STATED PROBLEM:
Print every line of the items below exactly as given, leaving out the pictures.

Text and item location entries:
======

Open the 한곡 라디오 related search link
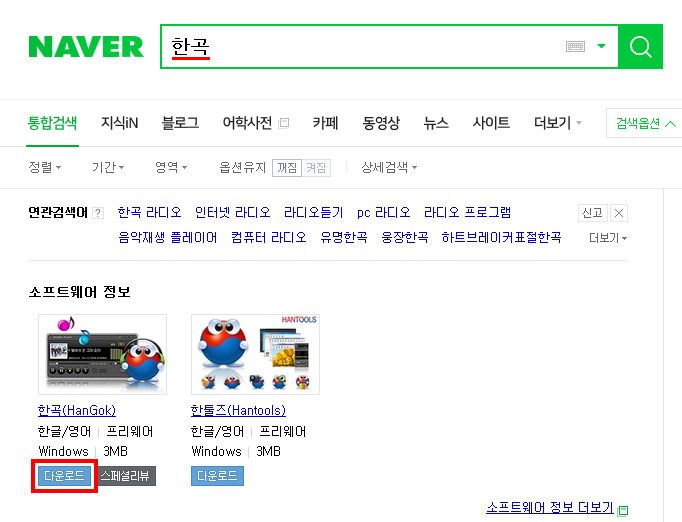The image size is (682, 522). coord(150,212)

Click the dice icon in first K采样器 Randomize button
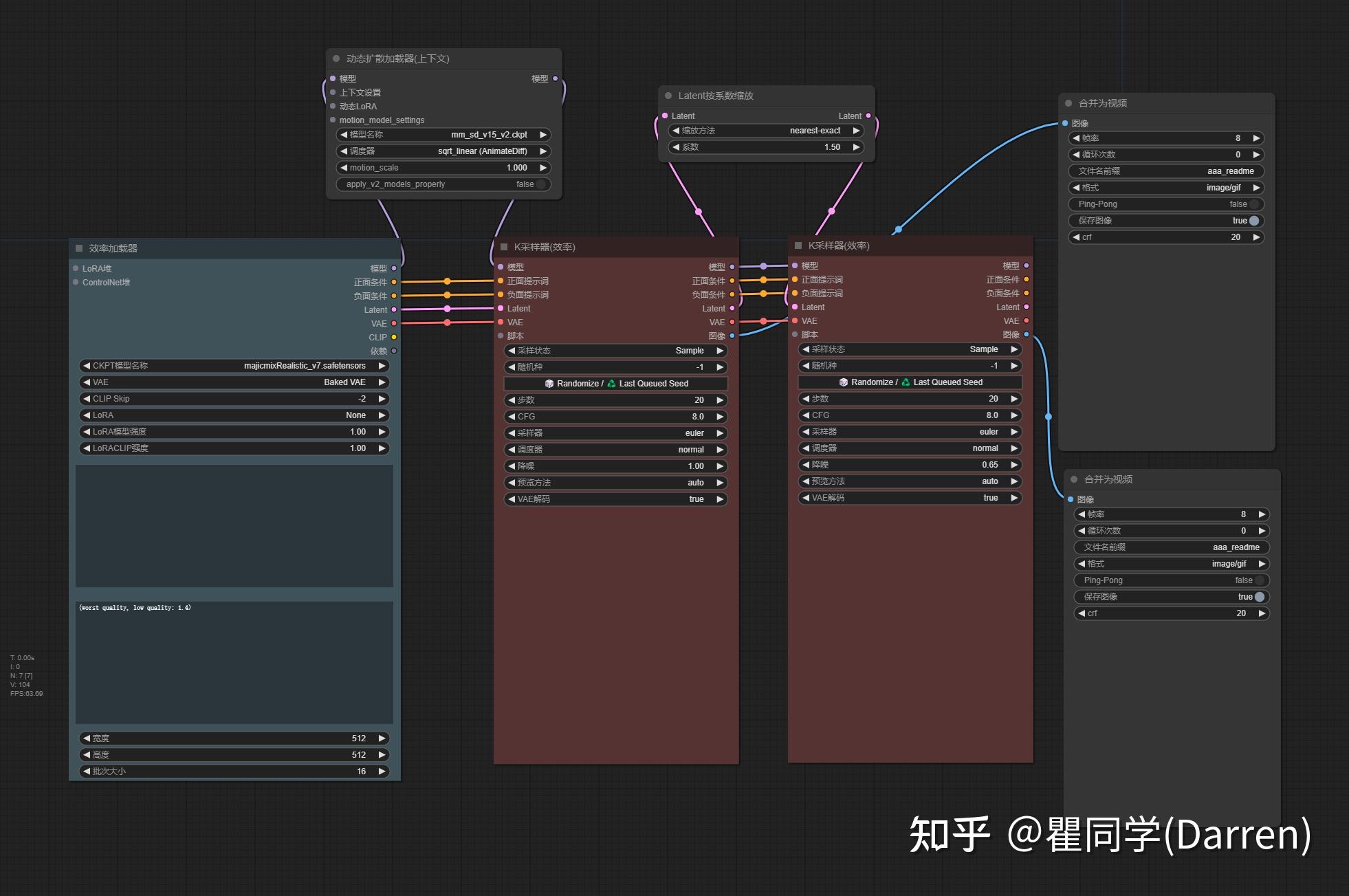point(549,384)
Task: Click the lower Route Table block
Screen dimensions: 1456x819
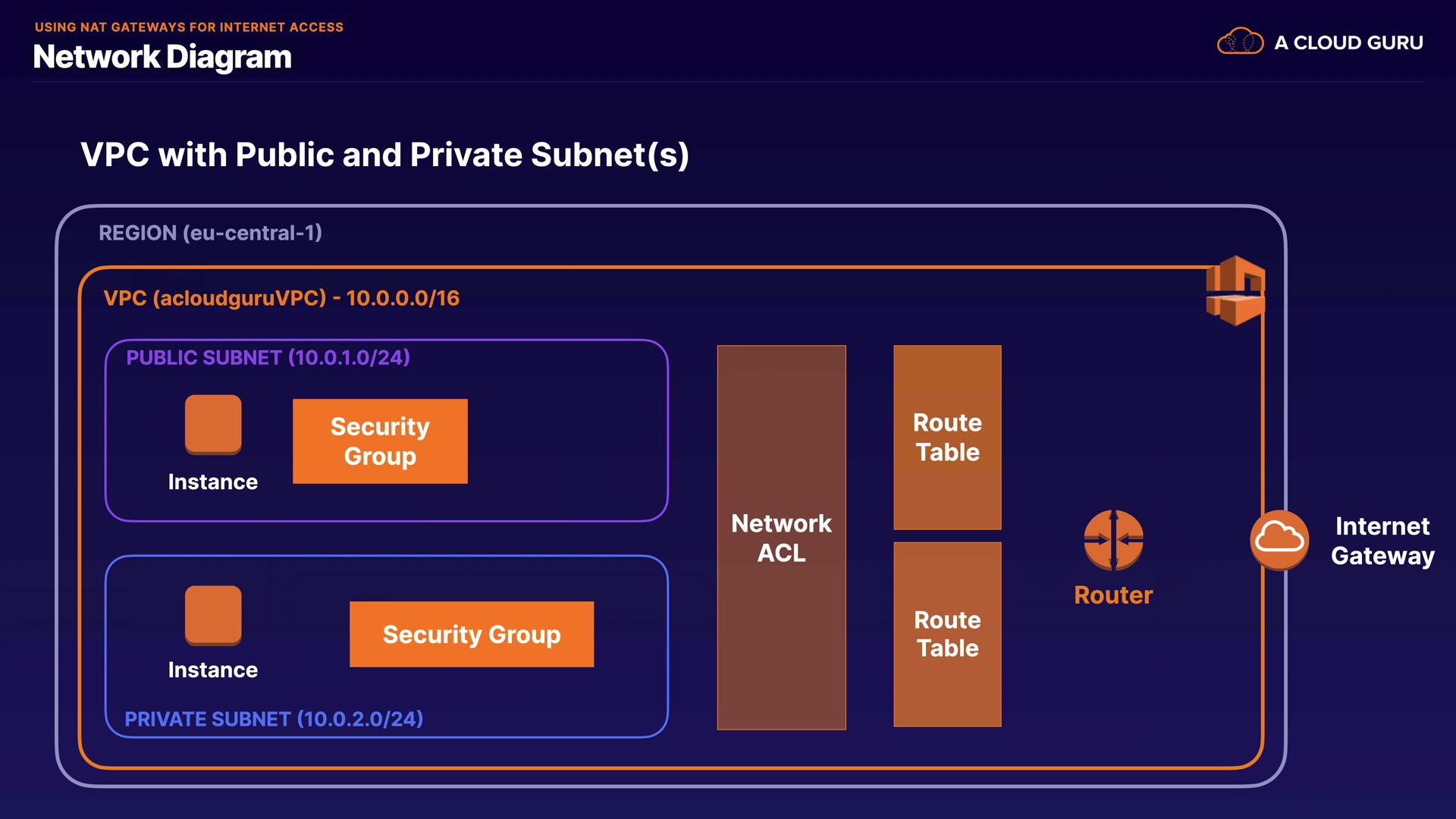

======

TASK ANSWER:
Open the 한곡 라디오 related search link
The image size is (682, 522). coord(150,212)

Click the dice icon in first K采样器 Randomize button
point(549,384)
Task: Click the lower Route Table block
Screen dimensions: 1456x819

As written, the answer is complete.